# Exercise aim
Return each of the entries below precisely as it appears.

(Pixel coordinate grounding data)

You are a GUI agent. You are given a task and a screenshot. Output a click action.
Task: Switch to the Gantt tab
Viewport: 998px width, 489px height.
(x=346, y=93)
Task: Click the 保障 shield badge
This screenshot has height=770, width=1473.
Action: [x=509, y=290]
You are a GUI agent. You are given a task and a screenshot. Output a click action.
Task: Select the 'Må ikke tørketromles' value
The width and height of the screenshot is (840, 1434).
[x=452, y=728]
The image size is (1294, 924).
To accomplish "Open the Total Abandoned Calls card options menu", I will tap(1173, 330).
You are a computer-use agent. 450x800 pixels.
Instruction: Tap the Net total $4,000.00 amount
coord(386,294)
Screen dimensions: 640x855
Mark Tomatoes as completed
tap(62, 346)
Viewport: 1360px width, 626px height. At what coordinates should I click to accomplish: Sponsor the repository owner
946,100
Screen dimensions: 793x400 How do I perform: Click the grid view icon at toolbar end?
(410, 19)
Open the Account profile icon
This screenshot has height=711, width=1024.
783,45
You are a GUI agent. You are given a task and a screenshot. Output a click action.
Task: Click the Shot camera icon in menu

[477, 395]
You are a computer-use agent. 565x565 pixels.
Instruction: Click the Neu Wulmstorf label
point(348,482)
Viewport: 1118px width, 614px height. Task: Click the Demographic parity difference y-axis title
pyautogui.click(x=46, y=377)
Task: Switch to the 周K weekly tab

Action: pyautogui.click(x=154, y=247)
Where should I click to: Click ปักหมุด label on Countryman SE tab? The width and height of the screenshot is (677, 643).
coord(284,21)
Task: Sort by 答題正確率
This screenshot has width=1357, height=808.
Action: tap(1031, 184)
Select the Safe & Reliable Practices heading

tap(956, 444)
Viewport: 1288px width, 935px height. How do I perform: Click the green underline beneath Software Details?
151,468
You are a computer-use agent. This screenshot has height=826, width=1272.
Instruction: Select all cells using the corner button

# Answer for the task
You are a GUI agent. You are given a task and a screenshot. Output a click action.
Task: Switch to the Gantt tab
Viewport: 998px width, 489px height.
(x=346, y=93)
Task: Click the 保障 shield badge
This screenshot has height=770, width=1473.
Action: [x=509, y=290]
You are a GUI agent. You are given a task and a screenshot. Output a click action.
Task: Select the 'Må ikke tørketromles' value
The width and height of the screenshot is (840, 1434).
[x=452, y=728]
The image size is (1294, 924).
To accomplish "Open the Total Abandoned Calls card options menu", I will tap(1173, 330).
You are a computer-use agent. 450x800 pixels.
Instruction: Tap the Net total $4,000.00 amount
coord(386,294)
Screen dimensions: 640x855
Mark Tomatoes as completed
tap(62, 346)
Viewport: 1360px width, 626px height. At what coordinates should I click to accomplish: Sponsor the repository owner
946,100
Screen dimensions: 793x400 How do I perform: Click the grid view icon at toolbar end?
(410, 19)
Open the Account profile icon
This screenshot has height=711, width=1024.
783,45
You are a GUI agent. You are given a task and a screenshot. Output a click action.
Task: Click the Shot camera icon in menu

[477, 395]
You are a computer-use agent. 565x565 pixels.
Instruction: Click the Neu Wulmstorf label
point(348,482)
Viewport: 1118px width, 614px height. Task: Click the Demographic parity difference y-axis title
pyautogui.click(x=46, y=377)
Task: Switch to the 周K weekly tab

Action: pyautogui.click(x=154, y=247)
Where should I click to: Click ปักหมุด label on Countryman SE tab? The width and height of the screenshot is (677, 643).
coord(284,21)
Task: Sort by 答題正確率
This screenshot has width=1357, height=808.
Action: tap(1031, 184)
Select the Safe & Reliable Practices heading

tap(956, 444)
Viewport: 1288px width, 935px height. How do I perform: Click the green underline beneath Software Details?
151,468
You are a computer-use agent. This screenshot has height=826, width=1272.
Instruction: Select all cells using the corner button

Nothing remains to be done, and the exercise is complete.